Technik. – Im Dunkeln ist es im Straßenverkehr am gefährlichsten. Fußgänger und Radfahrer werden nur ungenügend angeleuchtet, der Gegenverkehr dagegen oft geblendet. Wissenschaftler der Universität Hannover entwickeln jetzt zusammen mit einem Autozulieferer das "blendfreie Fernlicht".

Von Michael Engel | 09.11.2007
    Testfahrten mit dem Volvo finden nur bei Dunkelheit statt. Und deshalb fallen die beiden Koffer vorne an der Stoßstange nächtens normalerweise kaum auf.
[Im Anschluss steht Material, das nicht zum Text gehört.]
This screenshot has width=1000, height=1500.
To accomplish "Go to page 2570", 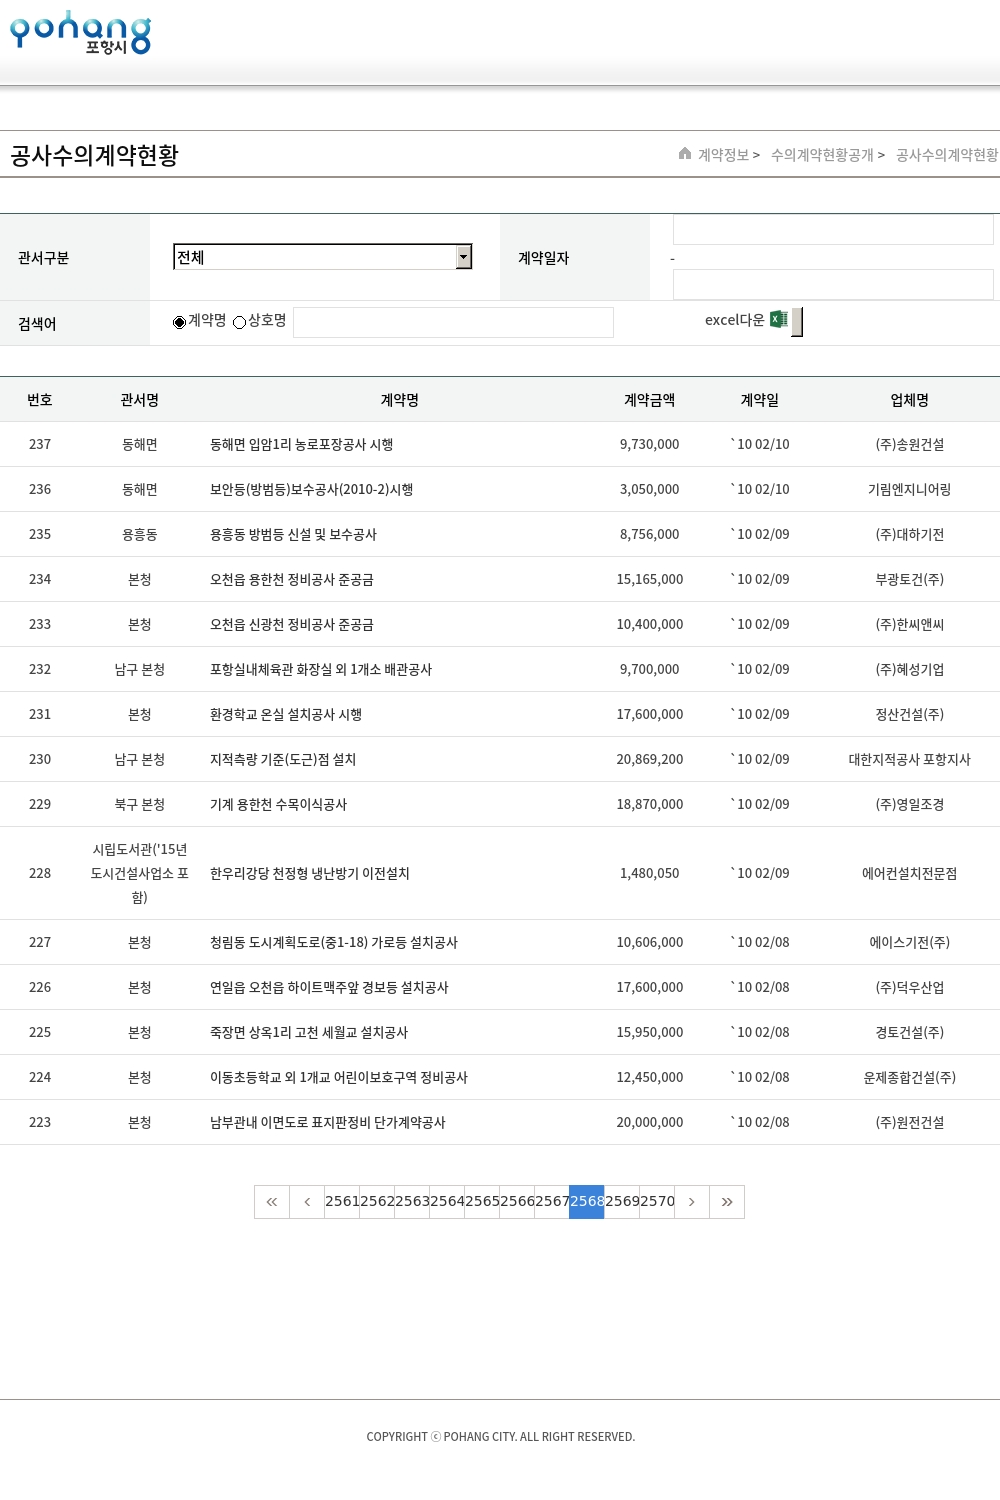I will pos(657,1202).
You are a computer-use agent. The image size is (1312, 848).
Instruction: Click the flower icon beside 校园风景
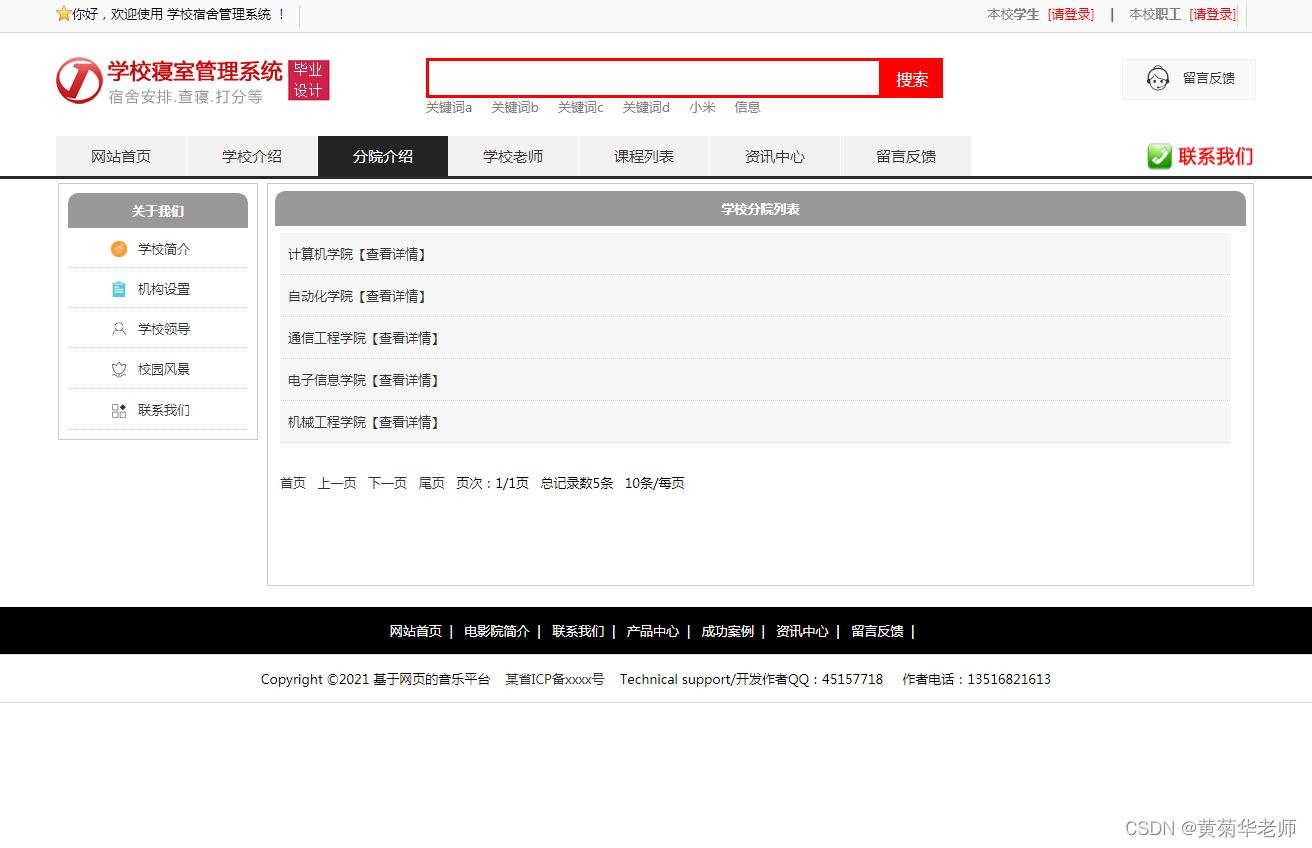point(119,369)
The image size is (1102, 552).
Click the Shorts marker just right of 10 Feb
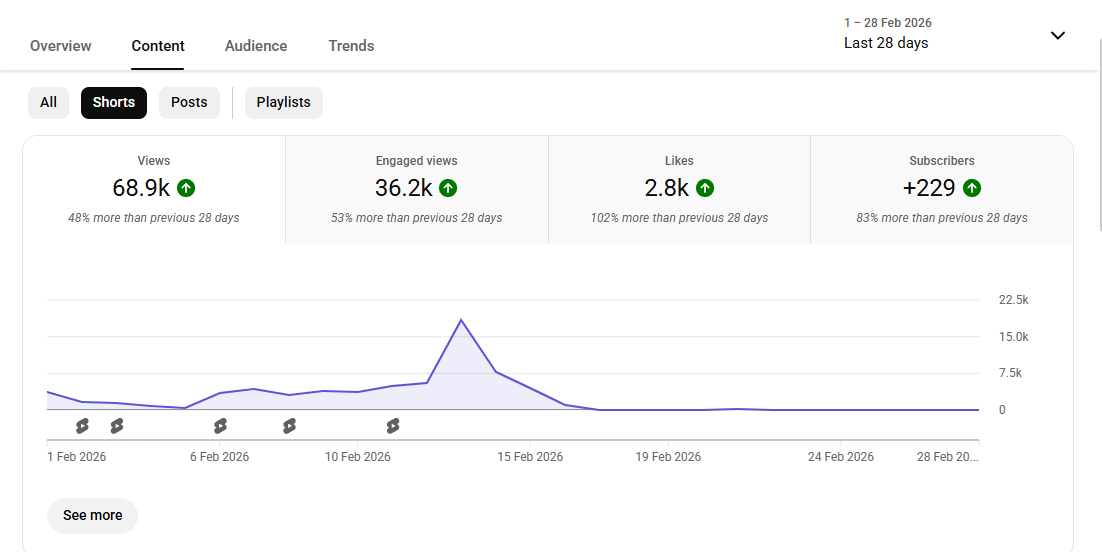pyautogui.click(x=393, y=426)
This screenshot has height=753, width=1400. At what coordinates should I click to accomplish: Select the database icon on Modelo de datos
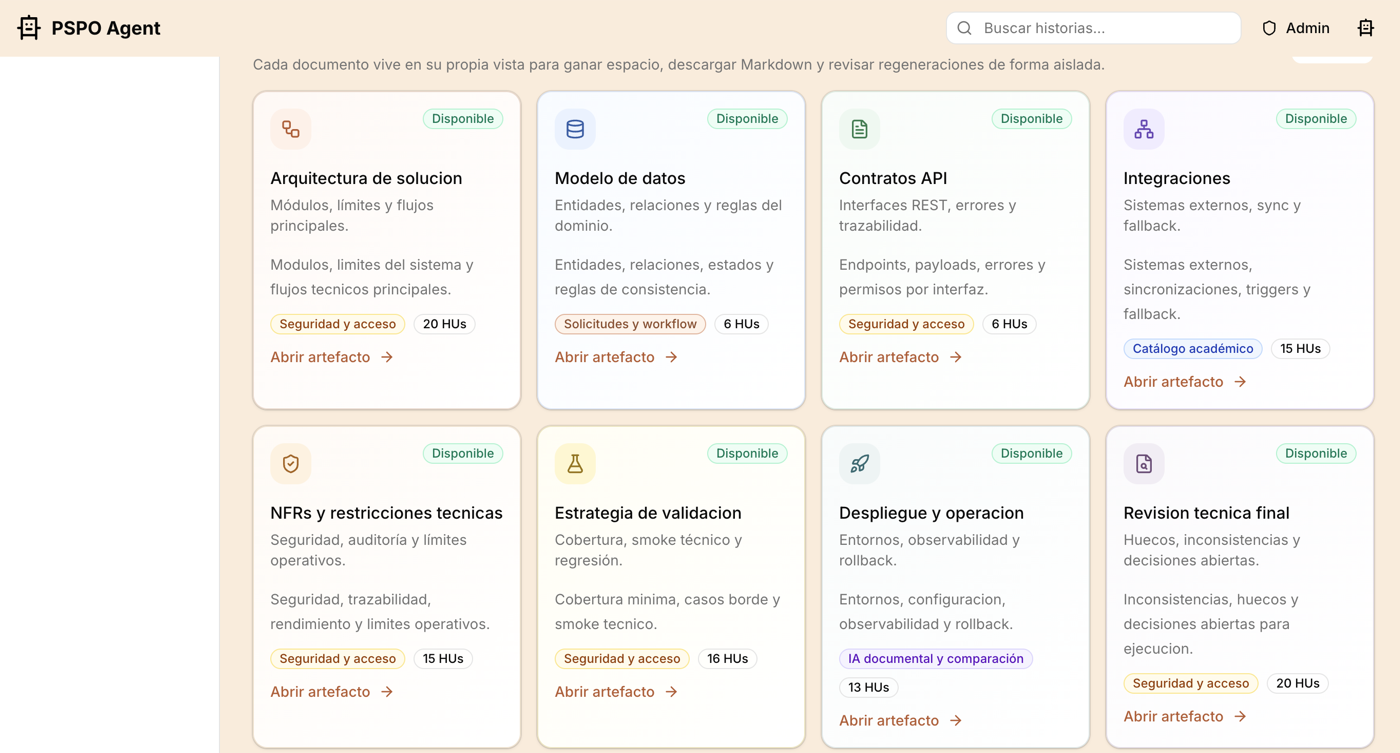click(x=574, y=129)
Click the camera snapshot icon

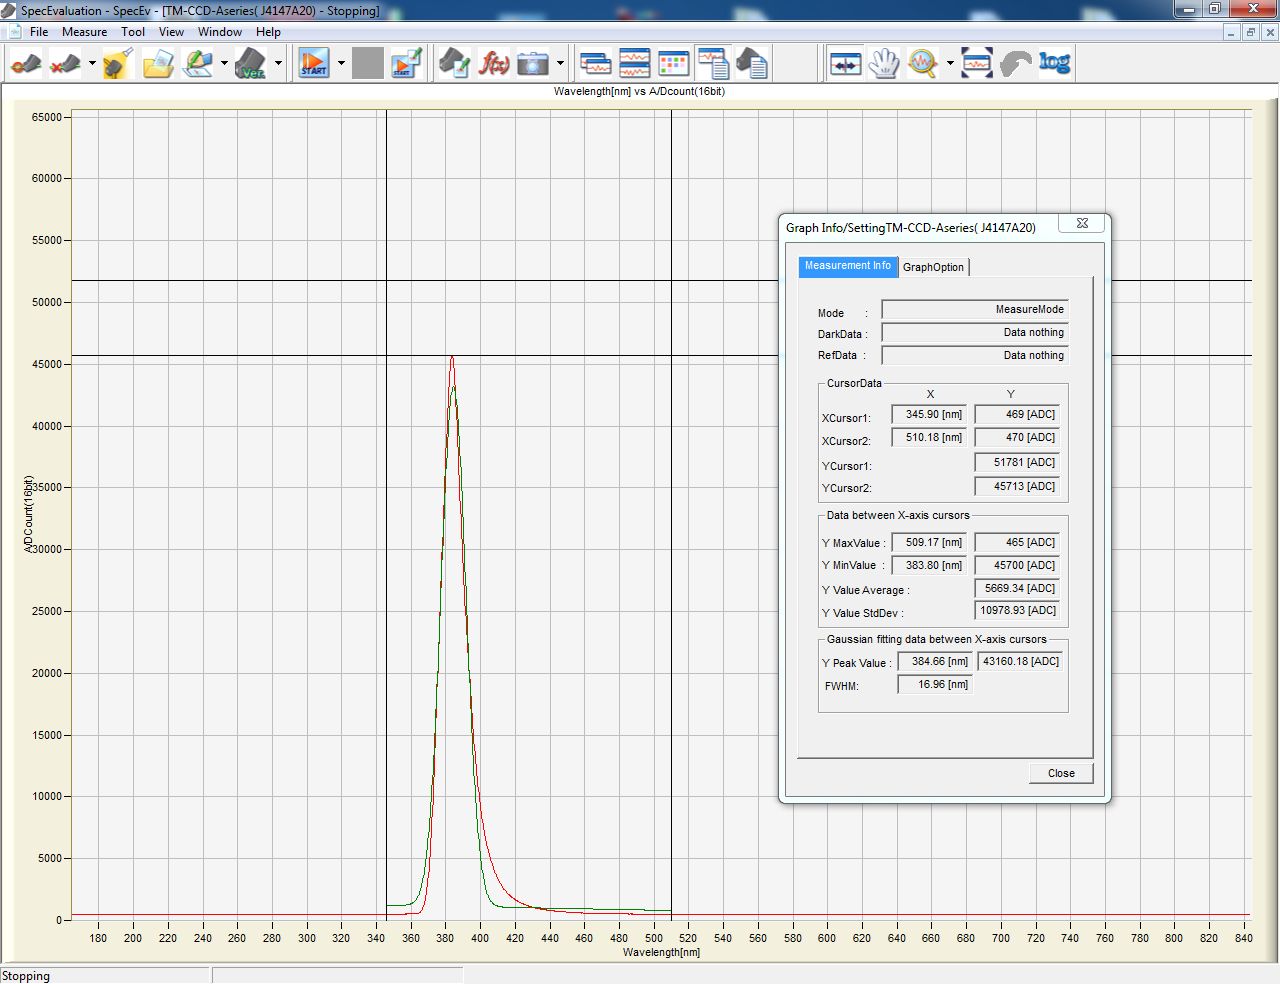click(533, 64)
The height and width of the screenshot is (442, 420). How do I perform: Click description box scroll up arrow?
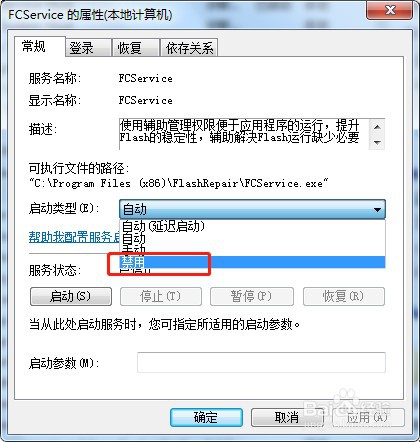(377, 127)
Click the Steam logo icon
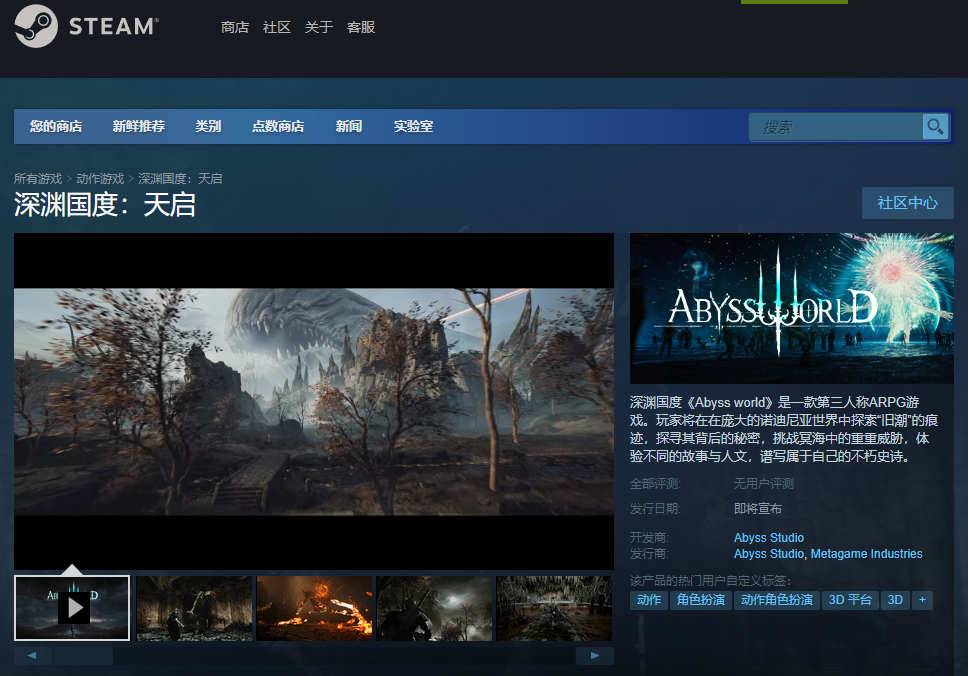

Im rechten Kunststoffgehäuse stecken Radargeräte, Infrarotscanner und Steuerungselektronik: Hier werden die Informationen über das Umfeld des Autos gewonnen. Im linken Koffer sitzt der eigentliche Scheinwerfer – eine monströse Konstruktion aus Xenon-Brenner, Umlenkspiegeln und Linsen. Wer im Auto fährt, sieht alles hell, sehr hell sogar, denn das sonderbare Fahrzeug fährt stets mit Fernlicht. Allerdings: "Ohne zu blenden", so Professor Jörg Wallaschek, Leiter des Instituts für Dynamik und Schwingungen der Universität Hannover.

    "Wir sitzen in dem Fahrzeug, das das aktive Lichtsystem hat. Dann stellt sich für uns die Situation so dar, dass die gesamte Szenerie mit Fernlicht ausgeleuchtet ist. Lediglich dort, wo das vorausfahrende Fahrzeug ist und wo wir über den Rückspiegel den Fahrer blenden könnten, dort wird die Lichtverteilung soweit reduziert, dass eben die Blendwerte nicht überschritten werden."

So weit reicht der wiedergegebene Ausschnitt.